**Short exercise 1**
Answer these questions using the turkey hunting forum thread.
(a) What type of call did Lumberman end up going with?
(b) At which store did Lumberman pick up a jelly head choke tube?
(c) According to ezcaller, which call is the easiest to learn by yourself?
**Short exercise 2**
Transcribe the turkey hunting forum thread from "## thegospelisgood (Dec" up to and including "and nesting areas.".
**Short exercise 3**
Write the next part of the turkey hunting forum thread, starting after its final line.

**Text provided**
::::

I never find morrels when I look for them. Only when I trout fish or turkey hunt.


----------



## No-Bama (Jan 1, 2013)

Lumberman said:


> Already have a thermacel so no worries there. Haha.
> 
> And probably to early for morels. I'm a much better Morel hunter then I am a turkey hunter. Lol


Wow.....that's a big haul of morels!


----------



## thegospelisgood (Dec 30, 2012)

ezcaller said:


> 1. Box call is the easiest to learn by yourself. Slate and peg is more realistic with a little more effort.
> 
> 2. Any mast, acorns beechnuts. Turkeys are going to eat what is available. Early spring, not many bugs yet so they will scratch out any left over seed and most things that are greening up. If you don't have any thing that looks like a food source. Concentrate on travel areas. River bottoms or ridges.
> 
> 3. Seeing birds in the fall can be very little help for spring hunting. There is still natural food left and birds should be moving to winter food sources. Winter bird sightings will help you more because birds will stay on that food source until its gone or lack of snow helps start the spring dispersal. If you have a winter flock you can sometimes follow the topography they might travel as they look for food and nesting areas.


^^this

Although for calling I started on the "Raspy Old-Hen" from HS. I got pretty good with it watching videos and driving the wife and co-workers nuts making turkey calls in the cubicles. Good times...best part is I work in a social work office so people really have NO CLUE what it is...


----------



## Lumberman (Sep 27, 2010)

Ended up going with a slate call. I watched a few YouTube videos and have been practicing a little. I don't think I'm any threat of ever winning the turkey calling championship. Haha. 

But I am getting better slowly. 

I'll be using my Benelli supernova with 31/2 inch shells. I picked up a jelly head choke tube at cabelas the other day. But now I wondering if I even need it because my regular full Benelli choke shoots some fairly tight groups. 

If it's not necessary for $70 I might take it back. Thoughts. 

I've been shooting 31/2 inch longbeard XRs. 6 shot.


----------



## Kennybks (Mar 29, 2010)

Good choice for a call. Use of a diaphragm mouth call will give you the ability to seal the deal without motion. They're cheap, so if you don't have confidence you won't feel bad throwing it away.

$70.00 is a bit pricey unless you're dead set on using it. I'd just use the full choke and pattern several rounds until you find the best coverage. 

Instead of focusing on long range, concentrate on calling, blending in and being motionless and fooling that bird until he's close enough you could use a .410 or your compound without worry. 

That's when it really leaves a smile on your face.


----------



## Lamarsh (Aug 19, 2014)

::::

**Excerpted records**

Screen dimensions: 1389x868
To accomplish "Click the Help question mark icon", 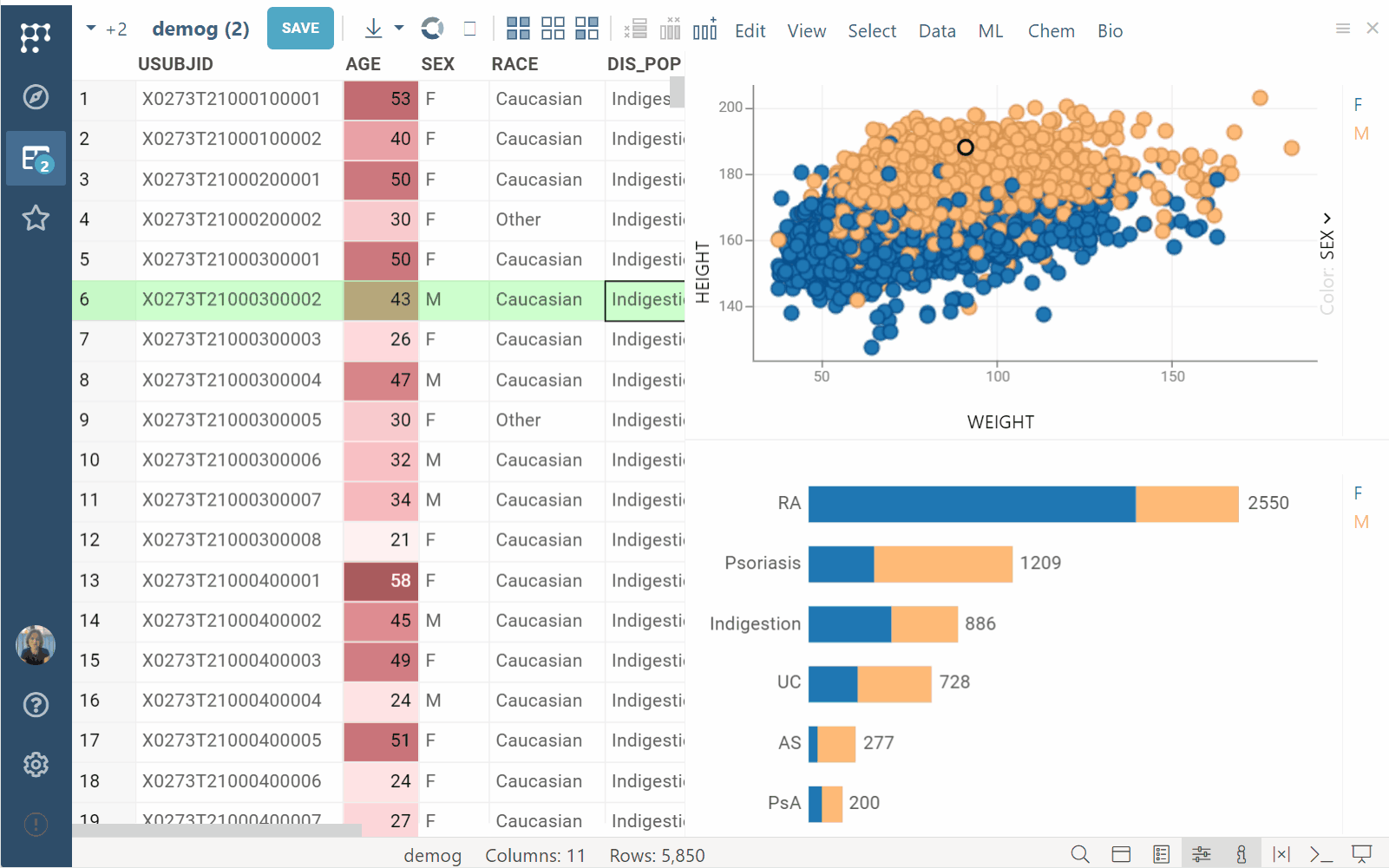I will click(36, 705).
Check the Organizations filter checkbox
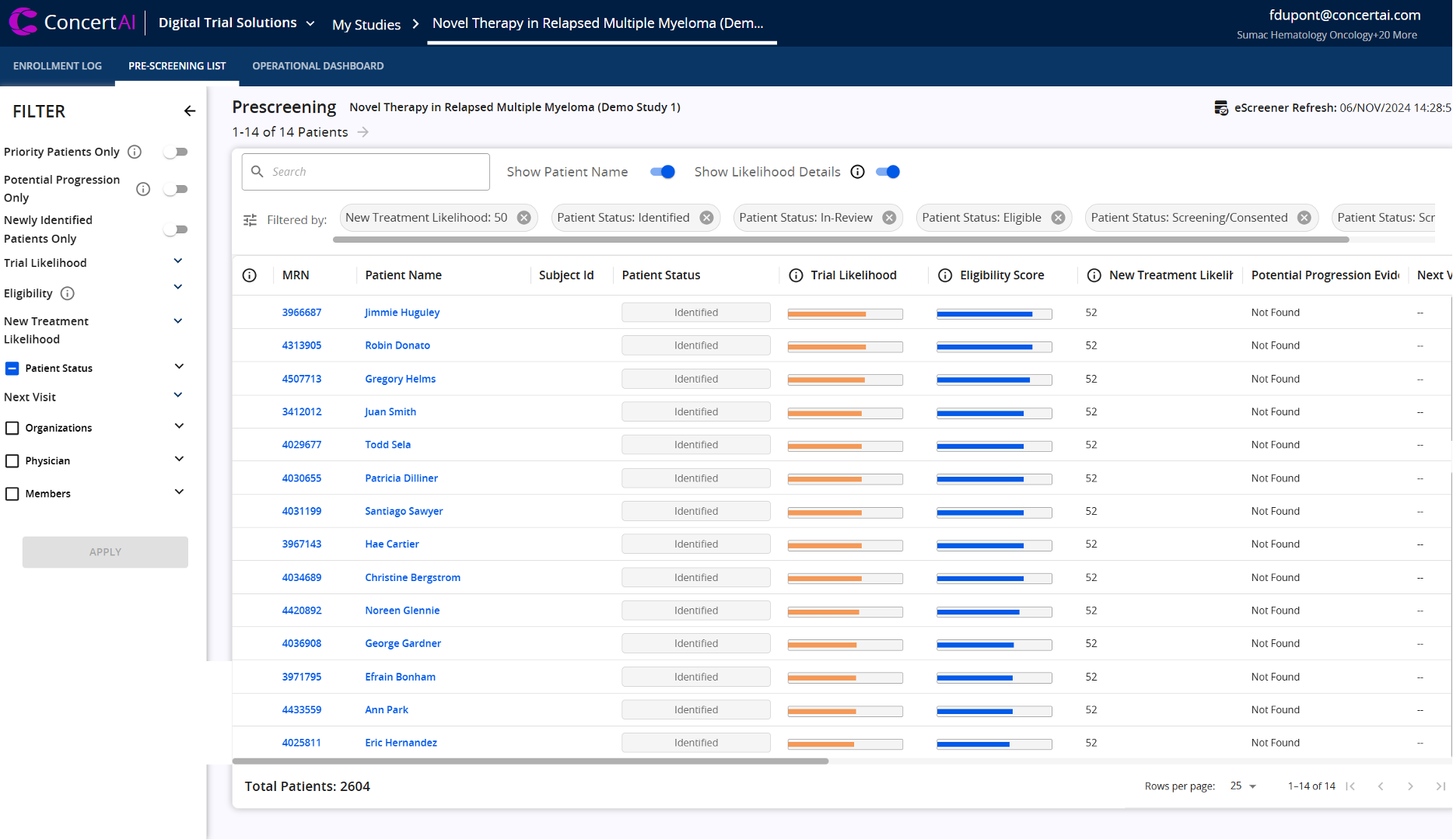Screen dimensions: 1453x840 [12, 428]
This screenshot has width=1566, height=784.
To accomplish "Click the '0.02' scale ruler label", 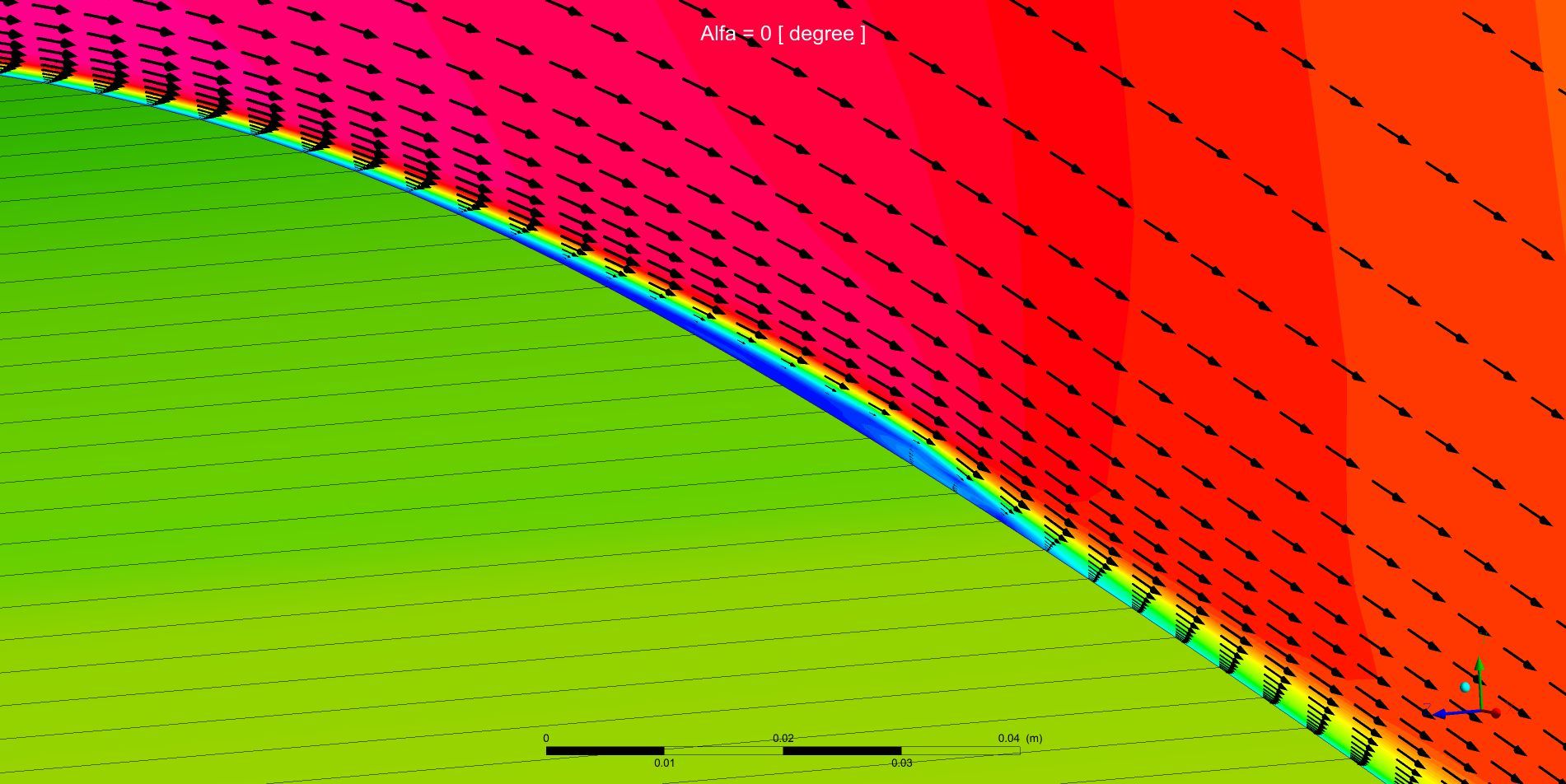I will click(x=783, y=739).
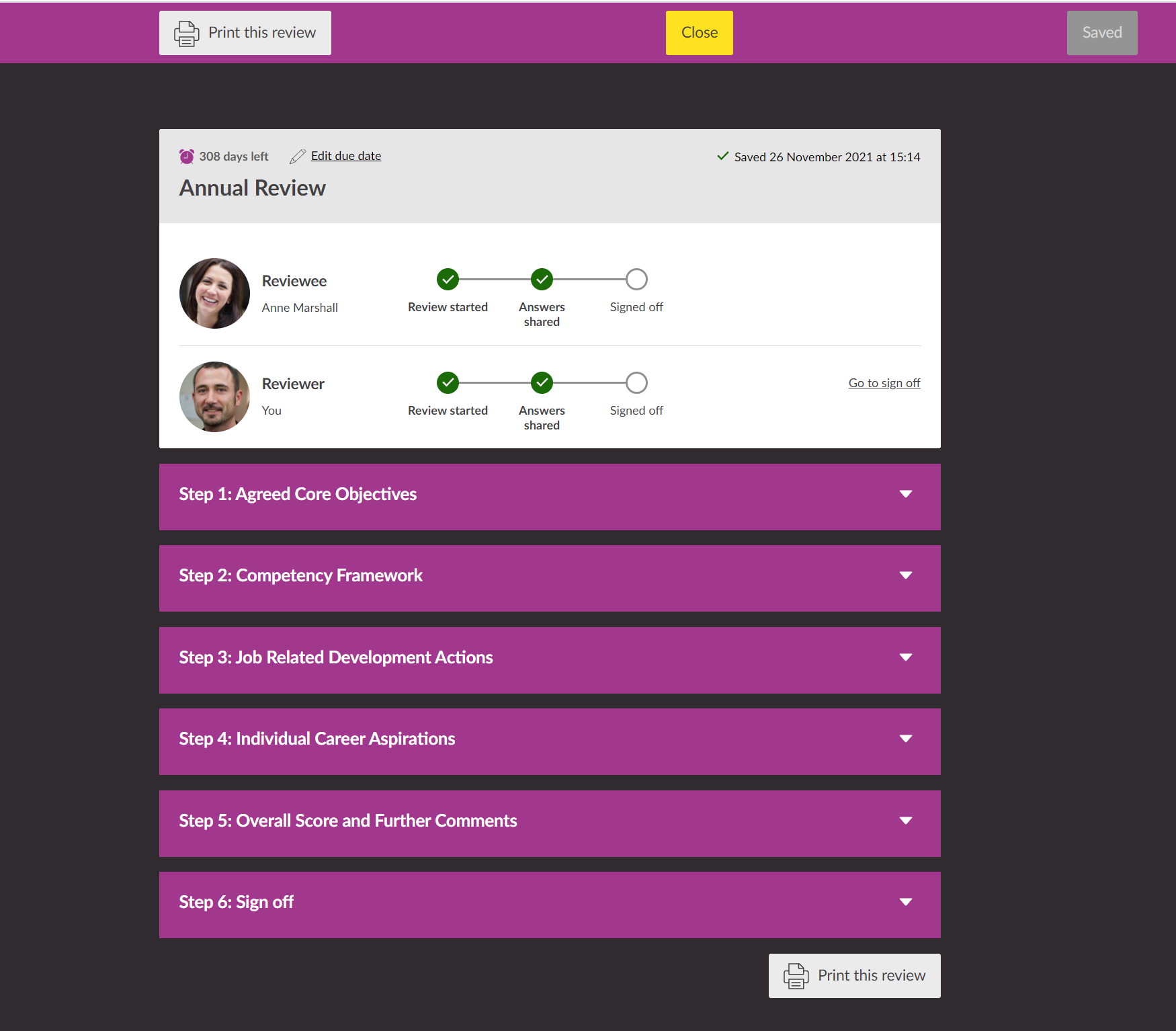
Task: Click Anne Marshall's profile photo
Action: coord(214,294)
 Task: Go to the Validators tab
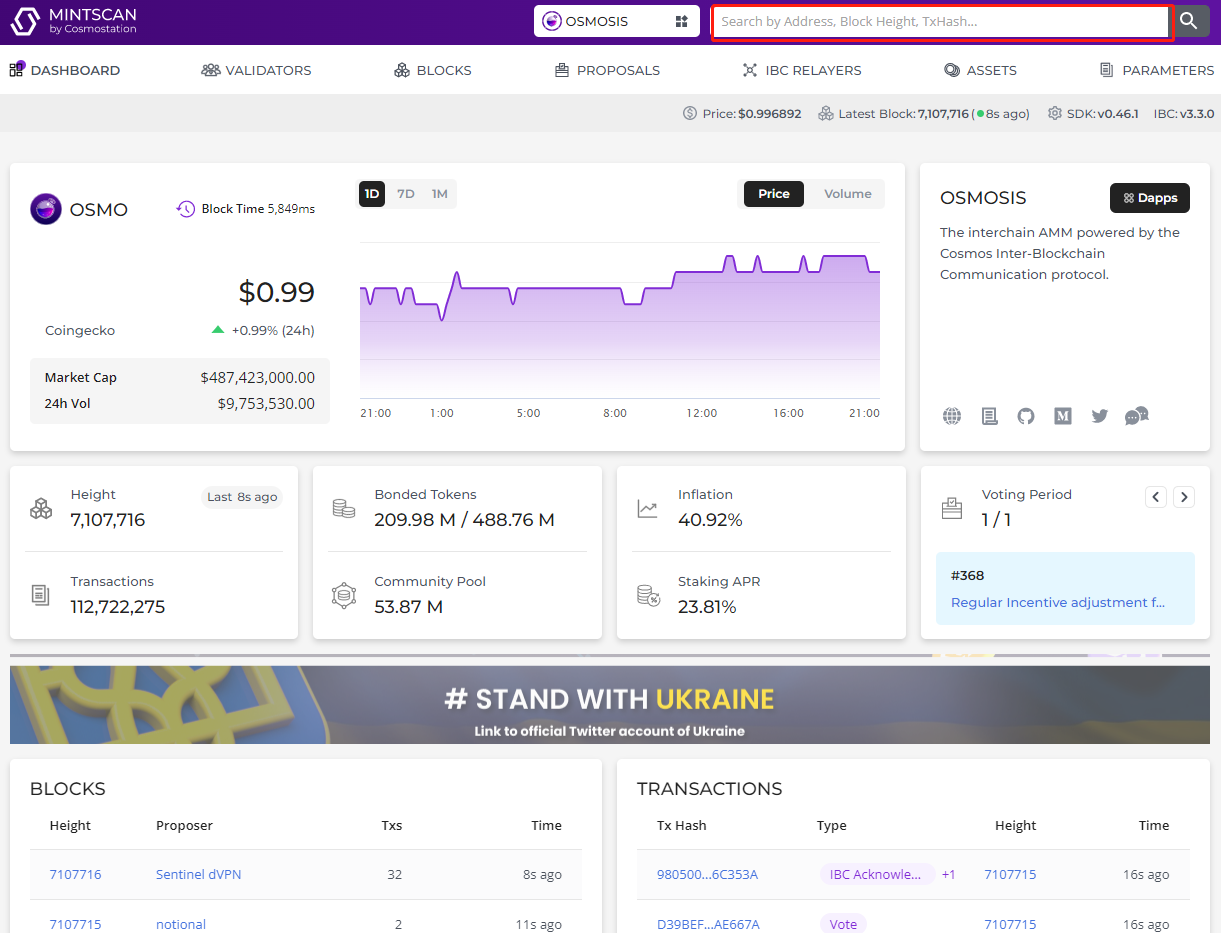256,70
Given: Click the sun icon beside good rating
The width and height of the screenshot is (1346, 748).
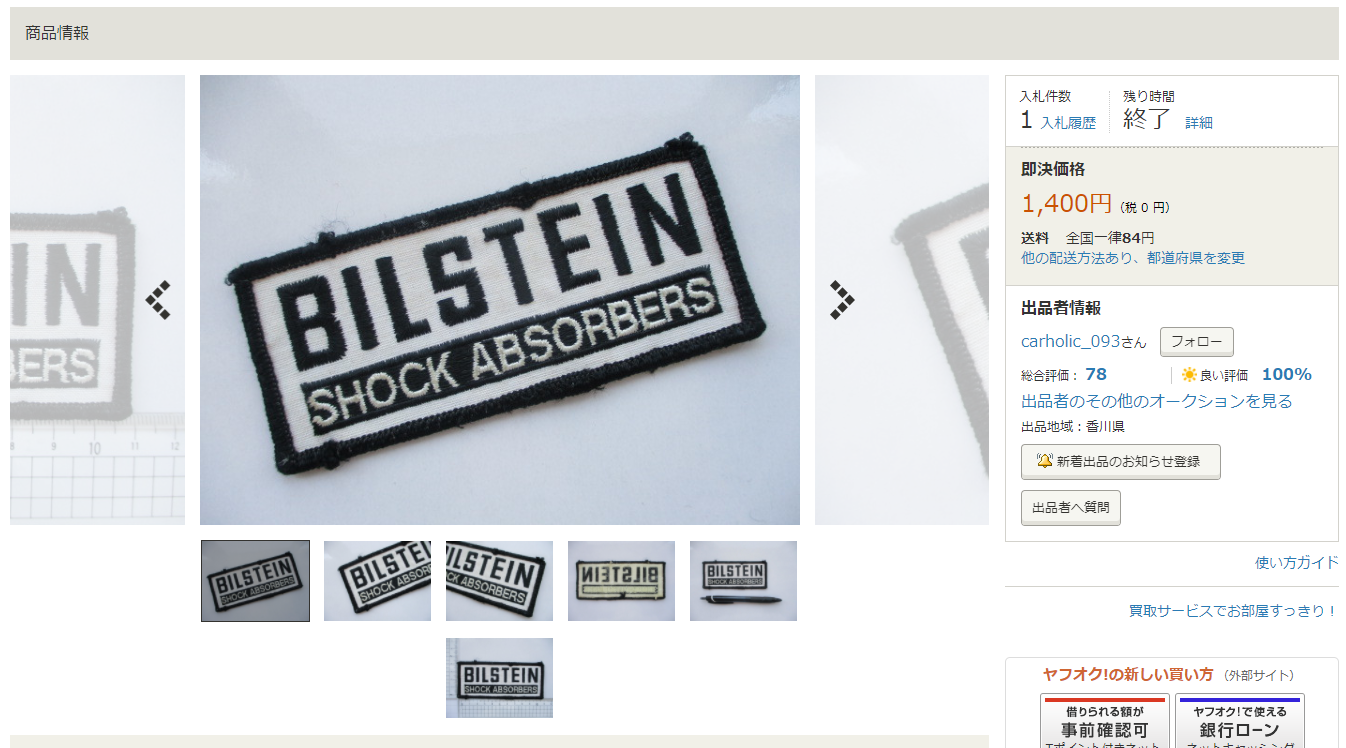Looking at the screenshot, I should pos(1189,375).
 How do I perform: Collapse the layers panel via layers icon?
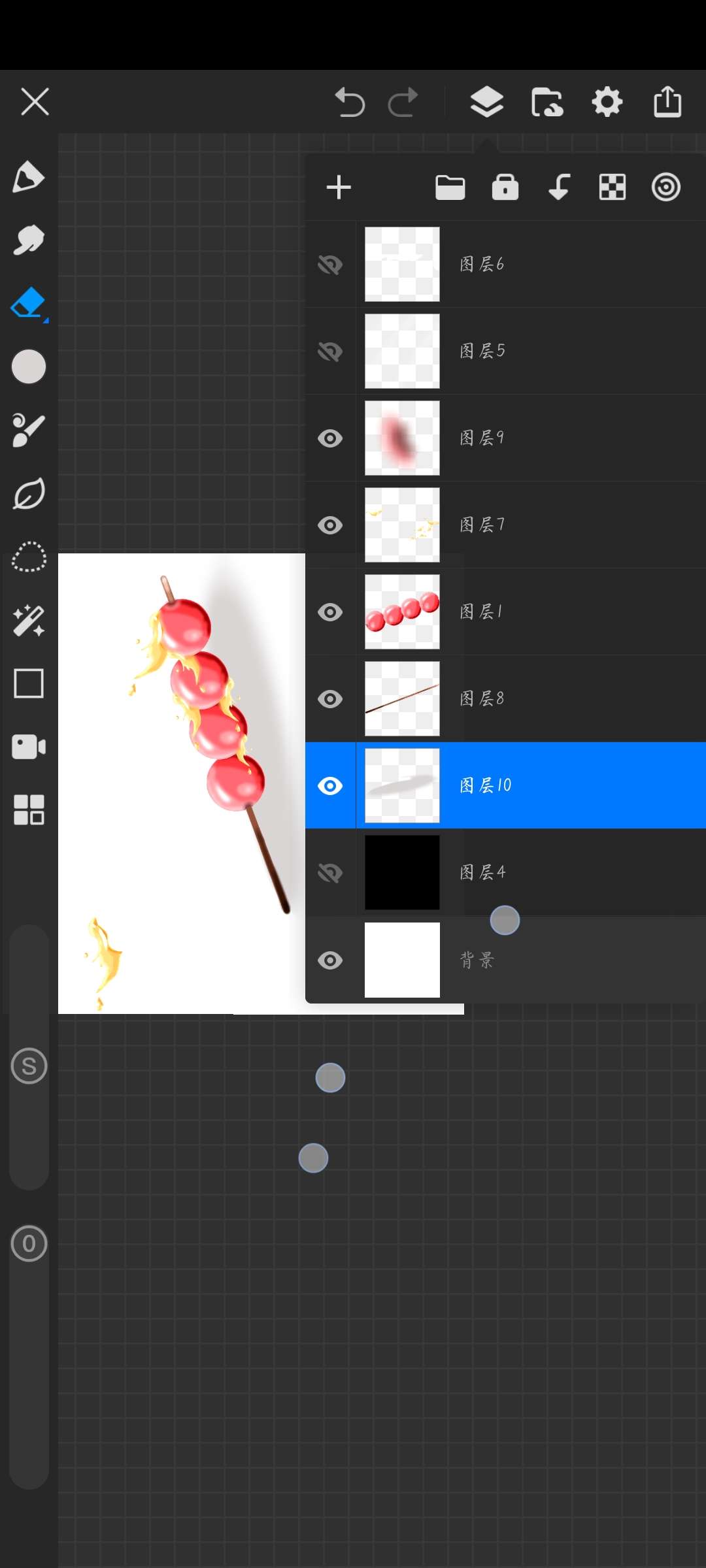click(x=486, y=103)
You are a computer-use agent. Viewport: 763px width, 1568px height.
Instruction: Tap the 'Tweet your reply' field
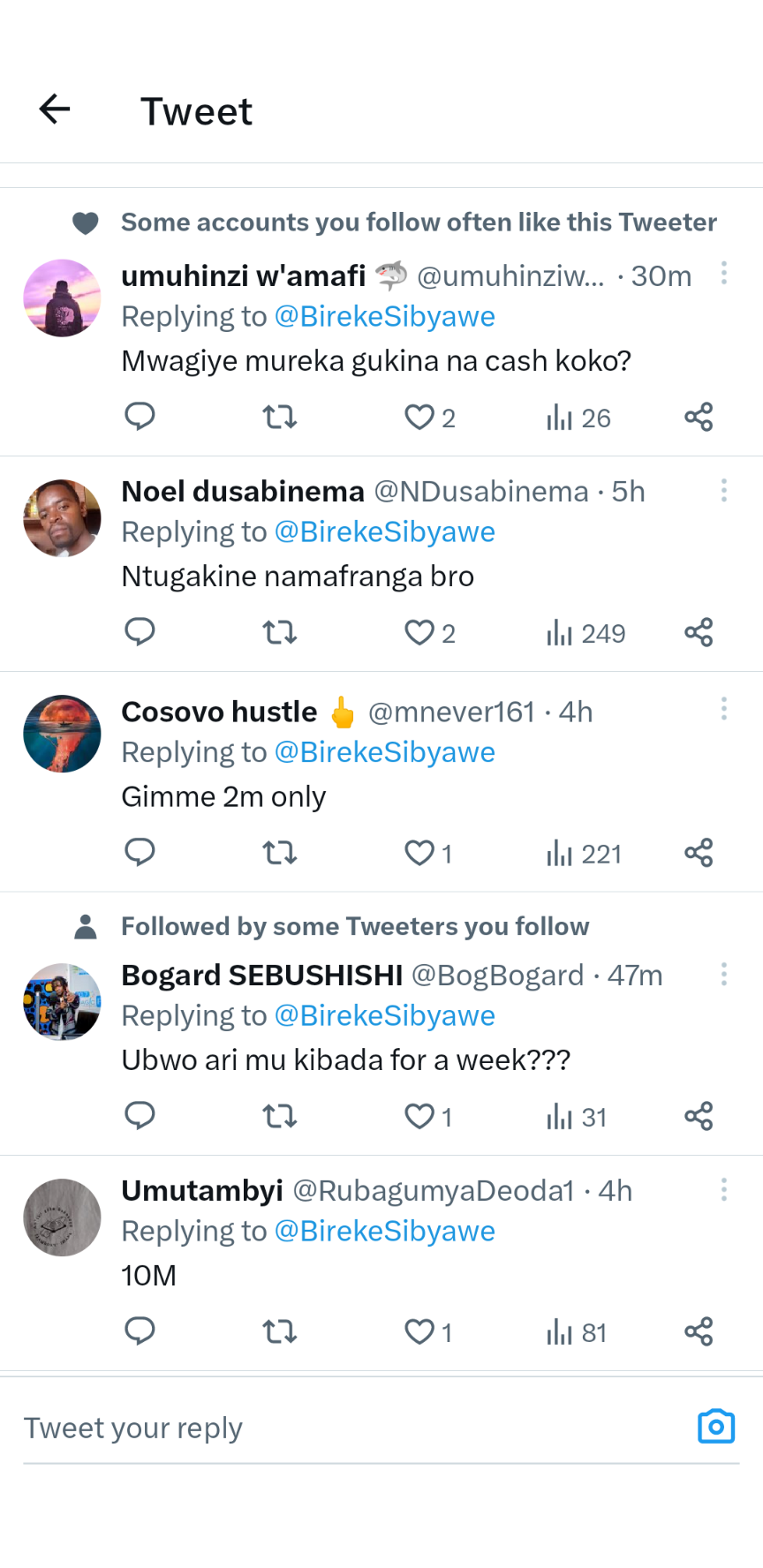click(x=353, y=1429)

::::

**Exercise response 1**
(a) A slate call.
(b) Cabela's.
(c) The box call.

**Exercise response 2**
## thegospelisgood (Dec 30, 2012)

ezcaller said:


> 1. Box call is the easiest to learn by yourself. Slate and peg is more realistic with a little more effort.
> 
> 2. Any mast, acorns beechnuts. Turkeys are going to eat what is available. Early spring, not many bugs yet so they will scratch out any left over seed and most things that are greening up. If you don't have any thing that looks like a food source. Concentrate on travel areas. River bottoms or ridges.
> 
> 3. Seeing birds in the fall can be very little help for spring hunting. There is still natural food left and birds should be moving to winter food sources. Winter bird sightings will help you more because birds will stay on that food source until its gone or lack of snow helps start the spring dispersal. If you have a winter flock you can sometimes follow the topography they might travel as they look for food and nesting areas.

**Exercise response 3**
Your deer hunting strategies will do you well in the turkey woods. The fact that you apparently already have some patterned may pay enormous dividends. Believe it or not, you're a step ahead of most guys that will be buying a turkey tag this spring. 

To answer your specific questions:

(1) Box call. It is not only the easiest to use, but IMO it is the best overall call in terms of sounds. Do I use a slate call to make certain sounds that my box call can't make? Sure. But IMO you don't need a slate call, and I've harvested plenty of toms with just a box call. A mouth diaphram can be useful when bow hunting, or if you need to compel a tom to gobble in order to adjust your body to take a shot, but otherwise I do not think they are necessary. I also use owl and crow calls to locate turkeys when I don't want to necessarily cause them to step down from their roost (i.e., before or after hunting hours). 

(2) Turkeys eat a ton of different things, from mast to bugs, however, if you already found a roosting tree and dusting area you likely don't have to worry as much about food sources. In the spring I have found they are easy to pattern by the fact that they like to group up in open areas in the early morning. 

(3) Fall patterns will differ quite a bit from spring patterns, however, if you find an area with turkeys in the fall they will likely not be too far in the spring (i.e., where you saw them in the fall is not necessarily where you will see them in the spring, but it's a great place to start scouting). 

Best of luck. I hunt pretty much everything, and spring turkeys are right up at the top as one of my favorite animals to hunt. There is nothing quite like calling in a tom and watching the show.


----------



## Lamarsh (Aug 19, 2014)

Lumberman said:


> Ended up going with a slate call. I watched a few YouTube videos and have been practicing a little. I don't think I'm any threat of ever winning the turkey calling championship. Haha.
> 
> But I am getting better slowly.
> 
> ...


If I can offer a few pointers for using a slate call. Aside from the basic hen "cluck," which sounds close to a box call when being made by a slate call, one advantage to a slate call is the ability to make "cuts". Just jab at the slate call a few times directly down, and it will make a aggressive chirp/cut sound. It's a good way to diversify the sounds you make. 

Also, keep in mind that there is nothing wrong with also carrying a box call. There's something to be said for carrying the ability to make two different sounding hen calls. 

One extra pointer, when you are calling in turkeys but they are not quite close enough to see you yet, take your baseball hat off and wack it really fast against the ground as if you are making wing beats. This sounds so much like turkeys flapping their wings. It's great to do right at dawn when the turkeys are getting down from roost, but be careful doing it much later because wing flaps can signal trouble to turkeys.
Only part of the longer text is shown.